The 15-year-old camper was murdered in a suspected robbery attempt.
Five teens, ages 14 to 19 years old, have been charged in the case.
”It was very hurtful for me as an individual because we’ve always talked about how do we reach these kids after the program and he was one of those kids where we wanted to continue to touch,” said Foley.
While announcing the charges, Delaware County Prosecutor Eric Hoffman said, “Muncie does indeed have a juvenile gang problem.”
Muncie Parks Superintendent Carl Malone has spent more than a decade working with Muncie youth and doesn’t necessarily buy the juvenile gang assessment.
“We do have to hammer out the fact that there is crisis right here in our community,” he said. “I would say a crisis more so than I would say gang problem. I would say we have a crisis problem because we have a core house that is allowing kids to carry handguns, and then who is responsible?”
Malone said from 2012 to 2016, Muncie promoted programs aimed at curbing youth violence, but that interest waned until a street party shooting last summer left one man dead and several wounded.
”We’re in a crisis now,” he said. “So, we missed the trigger phase where we could’ve educated and put the resources in place but now we’re at the crisis mode and that’s where things happen, that’s where things get out of control, that’s where multiple guns become a problem.”

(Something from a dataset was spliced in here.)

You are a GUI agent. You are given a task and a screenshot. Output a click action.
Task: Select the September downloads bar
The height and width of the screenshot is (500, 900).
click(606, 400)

Following the street party shooting in 2023, Mayor Dan Ridenour convened meetings with community stakeholders to study Muncie violence and propose solutions.
Malone said that effort has been slow to get off the ground.
”The prosecutor’s office was there in the meeting and there was the deputy mayor along with some probationary people and some other core people in the community just to have conversations about how do we move forward and what’s our game plan,” he said. “Let’s start putting the schools and the judges and the prosecutors and everybody in the room and family to talk about how do we get this under control.”
Malone said the mayor’s office has begun exploring federal grant funding opportunities to find the money to pay for such programs.